Ante todo, En el Estanque Dorado es una película de actores. O, mejor dicho, una película para lucimiento de un actor mayúsculo, Henry Fonda. De hecho, la cinta es un regalo de Jane Fonda (Chelsea en el film) a su padre, pues ella tomó parte activa en la producción de la misma, para ofrecérsela en bandeja de plata a su progenitor. Y Henry Fonda, el gran Fonda, aprovechó la ocasión para desgranar uno de sus mejores personajes en la pantalla grande, el del citado Norman Thayer. Y es que ese personaje siempre me ha tocado en lo más profundo. Su carácter, su corrosivo sentido del humor y su latente miedo a la muerte siempre me han hecho pensar en mí mismo cuando llegue a esa edad, a esa temida tercera edad. Allí, Fonda, metido en la piel de ese émulo de un Groucho senil, me hace reír y llorar a partes iguales. Sus diálogos desgranan inteligencia y él, modélicamente, supo aprovechar al cien por cien esa gigantesca oportunidad que le brindó su propia hija. Y, gracias a su espléndido e inmejorable trabajo, se hizo con el Oscar a la mejor interpretación de ese año. Cuatro meses después de recibir el preciado galardón, el actor nos dejaría para siempre.

Katharine Hepburn también consiguió la estatuilla por su labor en la misma, aunque ella ya llevaba acumulados, en esa época, la cantidad de tres Oscar. Tocada fuertemente por el Parkinson, en el film de Rydell, afrontó con carácter el rol de Ethel, una mujer dura, conocedora de todos los puntos débiles de su antipático marido y que, con sus buenas artes, intentará romper para siempre las rencillas que han mantenido distanciados a éste de la de hija de ambos, una Jane Fonda anulada y ridiculizada por el despótico carácter que demuestra su padre con ella.

Mark Rydell, para llevar a cabo la traslación cinematográfica de En el Estanque Dorado, optó por una realización plana pero relajante, placentera, dejando el protagonismo tan sólo a sus estupendos actores y utilizando su cámara de manera casi testimonial. Sin disonancias visuales innecesarias y quedando totalmente en un estimable segundo plano, se apoyó en la tierna banda sonora -compuesta por un inspirado Dave Grusin- para resaltar los pasajes más delicados de la narración.

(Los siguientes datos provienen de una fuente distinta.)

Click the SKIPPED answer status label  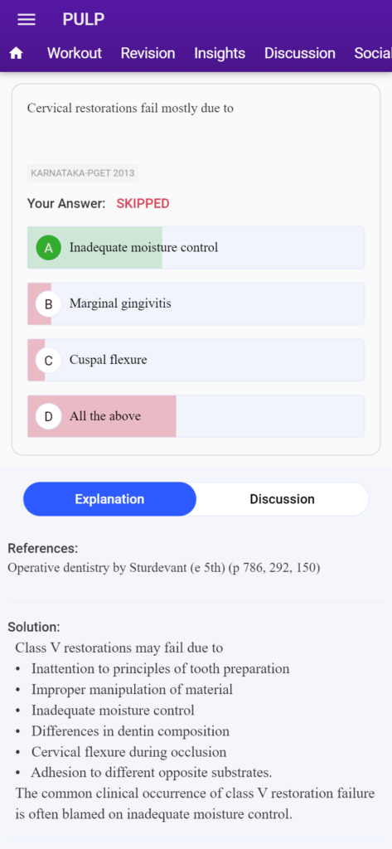click(x=143, y=204)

Rydell, a través de su discreción, demostró ser totalmente consciente de estar enfrentandose a dos monstruos de la interpretación y a un guión lleno de diálogos agudos. Un guión que apuntaba, sin lugar a dudas, a la emotividad más sincera, sin truculencia alguna. No en vano, su libreto también fue premiado ese mismo año en la ceremonia de los Oscar.

En el Estanque Dorado tiene un poco de todo. De todo y bien. Habla de la vejez, de la enfermedad, de la amargura, del amor y del odio. Deja bien clara la estupidez del género humano, capaz de buscar malos rollos en donde nunca tendrían que haber existido, sólo para alimentar la malsana autocomplacencia. Es una joya de película. Pequeñita, sin pretensiones, pero una joya que, con los años, se ha ido revalorizando.

Por cierto, si algún día la miran, fíjense en el extraordinario parecido entre el anciano Henry Fonda y el Clint Eastwood actual, Y si mucho me apuran, empiecen a imaginarse a Joan Manuel Serrat un poco más mayor y verán en él a una mezcla entre Fonda y Eastwood.